Why it matters for you
Optimising for voice search primarily means ensuring your Google Business Profile is complete and accurate, your website loads fast on mobile, and your content answers specific questions in natural language. For local businesses, voice search optimisation is increasingly inseparable from local SEO.
Visual search allows users to search the internet using an image instead of text. Google Lens (integrated into Android cameras, Google app, and Chrome) identifies objects, landmarks, plants, products, text, and even fashion items in photos, then returns relevant search results, shopping results, or translations. Bing Visual Search, Pinterest Lens, and Amazon's visual search offer similar capabilities.
Real-world example
A user photographs a piece of furniture in a café they like. Google Lens identifies it as a specific mid-century dining chair, shows where to buy it, and which retailers stock it nearby. For an e-commerce furniture retailer with well-labelled, high-quality product images and structured data, this creates a direct purchase pathway without any search query.
Why it matters for you
Visual search is growing rapidly, particularly for fashion, home décor, food, and retail. Ensuring your product images are high-quality, well-named, carry alt text, and are supported by schema markup makes them far more discoverable through visual search — a channel most competitors are ignoring entirely.

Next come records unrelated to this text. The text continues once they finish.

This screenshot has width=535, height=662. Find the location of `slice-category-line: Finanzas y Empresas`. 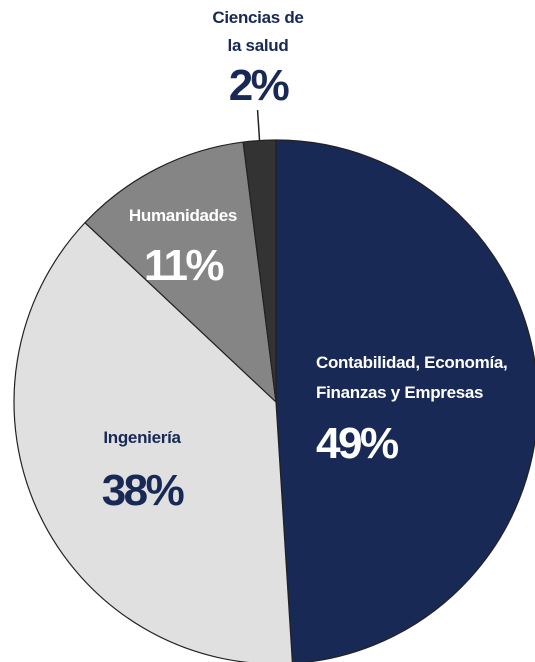

slice-category-line: Finanzas y Empresas is located at coordinates (400, 392).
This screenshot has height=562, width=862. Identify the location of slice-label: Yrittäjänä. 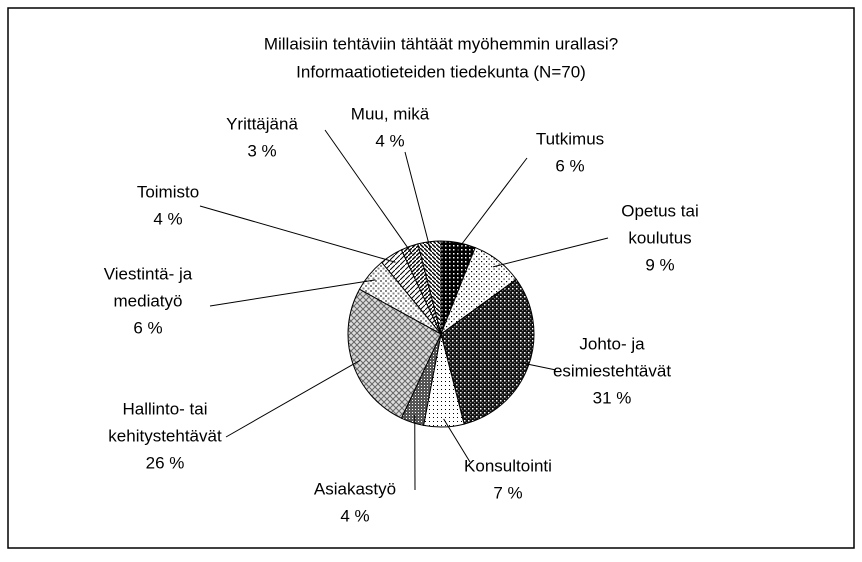
(262, 124).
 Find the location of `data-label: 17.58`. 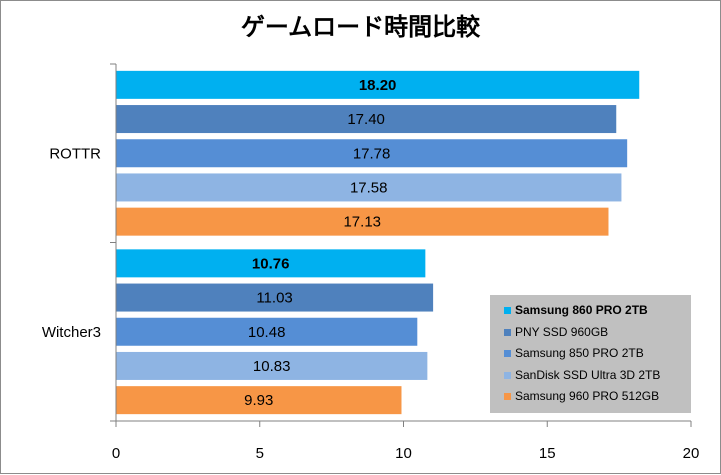

data-label: 17.58 is located at coordinates (369, 188).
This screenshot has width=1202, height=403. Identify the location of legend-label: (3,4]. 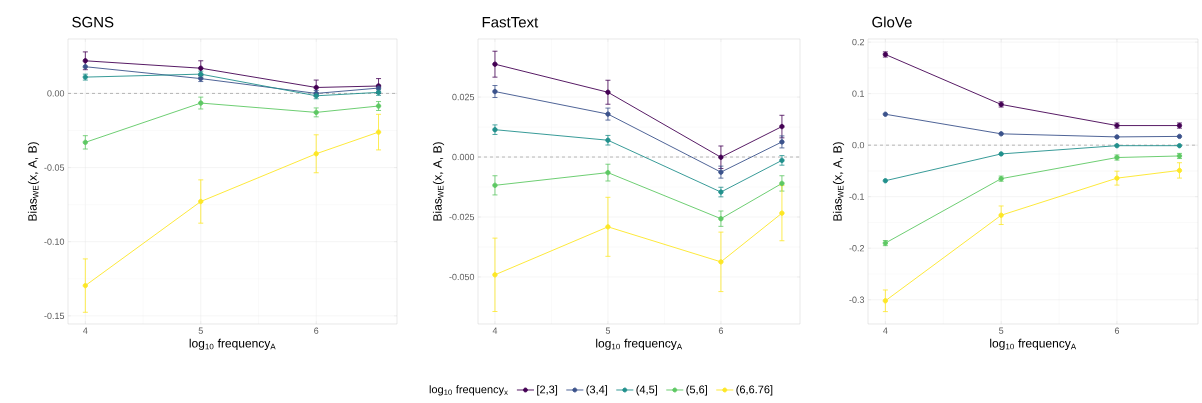
(597, 390).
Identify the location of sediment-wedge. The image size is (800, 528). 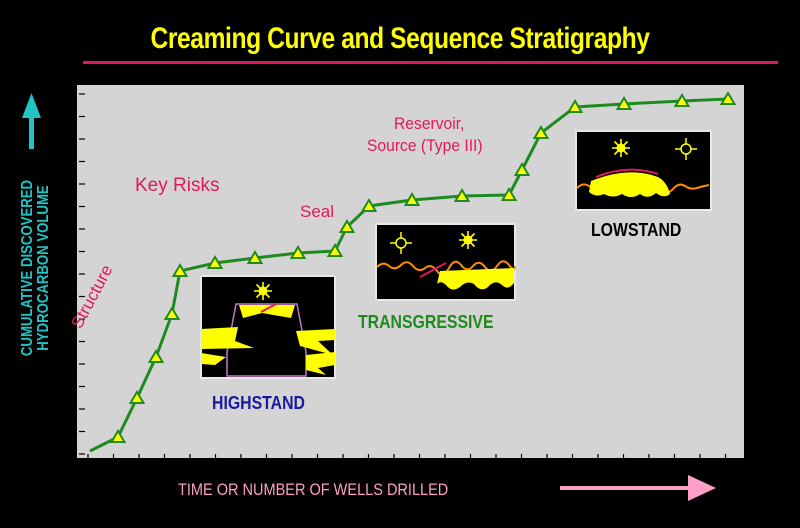
(476, 279).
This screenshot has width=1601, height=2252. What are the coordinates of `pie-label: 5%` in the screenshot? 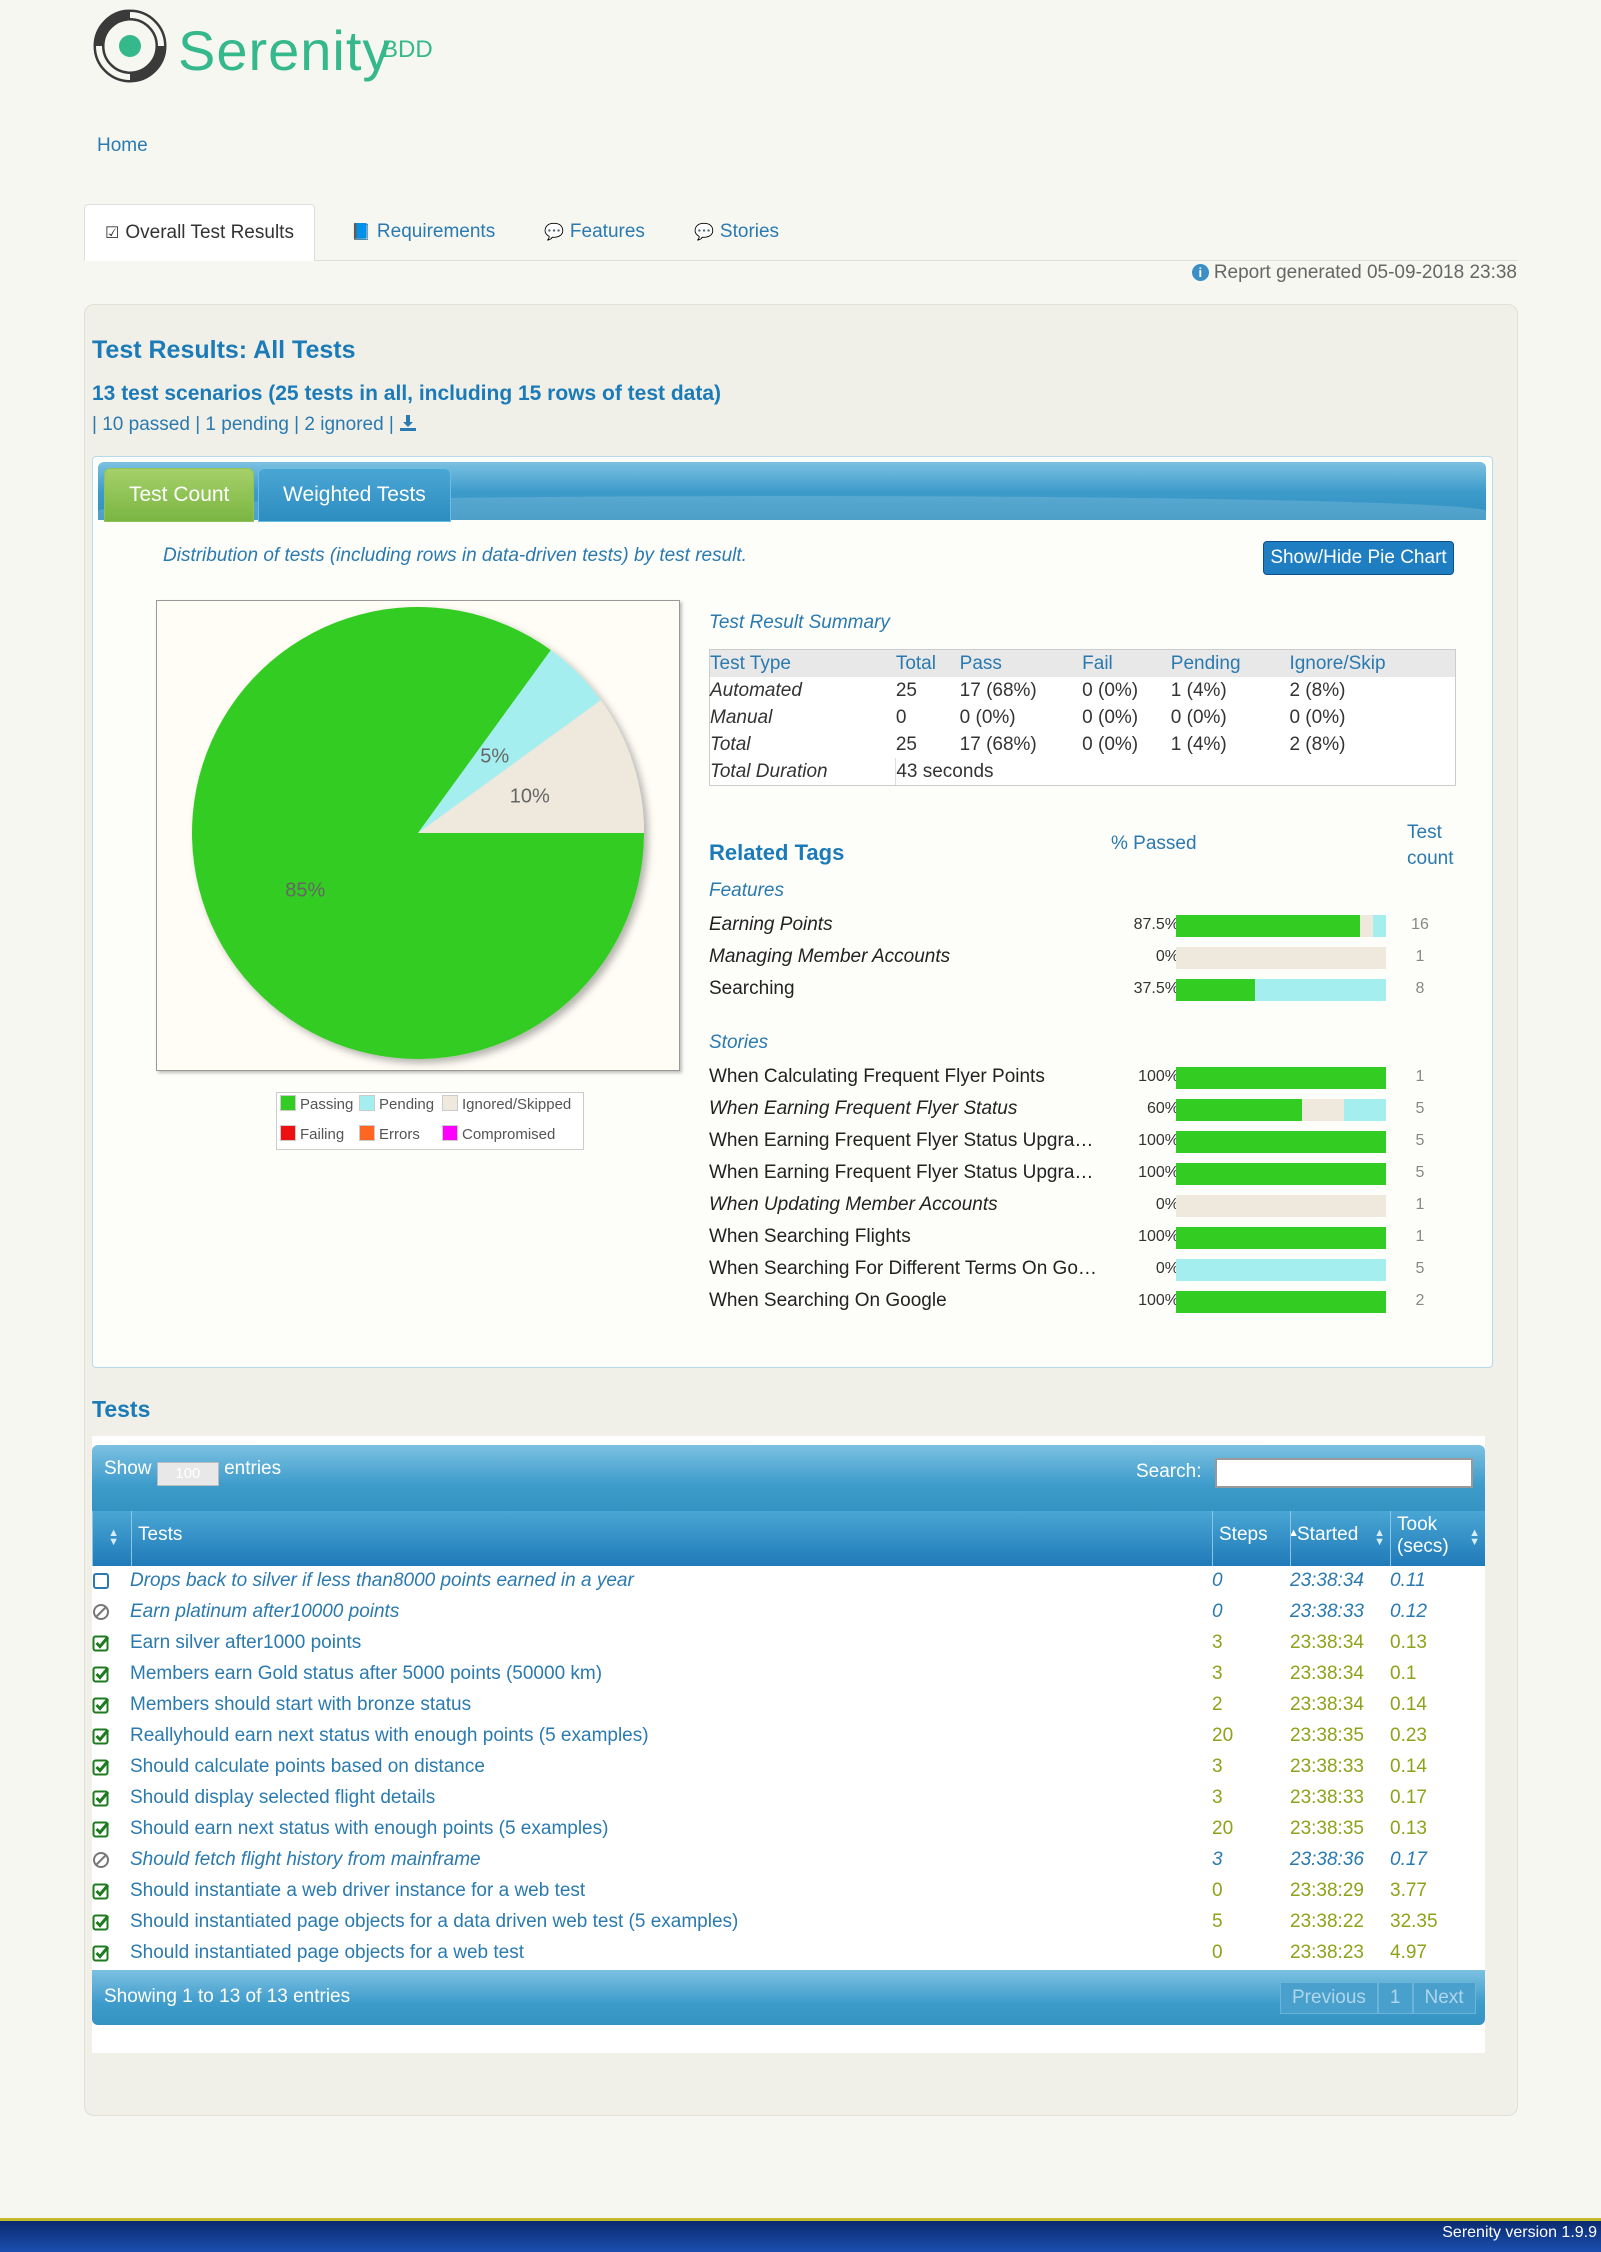 It's located at (494, 756).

SEA (Search Engine Advertising), also known as paid search or PPC (Pay-Per-Click), refers to the practice of buying ad placements in search engine results pages. On Google, this means Google Ads — text ads that appear above organic results, triggered by specific keywords. You bid for each click, only paying when a user actually clicks your ad. SEA delivers immediate visibility for any keyword, with results from day one — unlike SEO, which takes months to build.
Real-world example
A new solicitor firm can't rank organically for "employment law solicitor Manchester" (dominated by established firms) but can appear in the top 3 results immediately via Google Ads at £8–12 per click. With a 4% conversion rate and an average client value of £3,000, each client costs approximately £250 in ad spend — a 12× return on investment.
Why it matters for you
SEA is the fastest way to generate qualified website traffic for any keyword — regardless of your organic ranking. It works best alongside SEO: ads deliver immediate leads while organic rankings build over time. For new businesses, competitive markets, and time-sensitive campaigns, it is often the most direct path to revenue.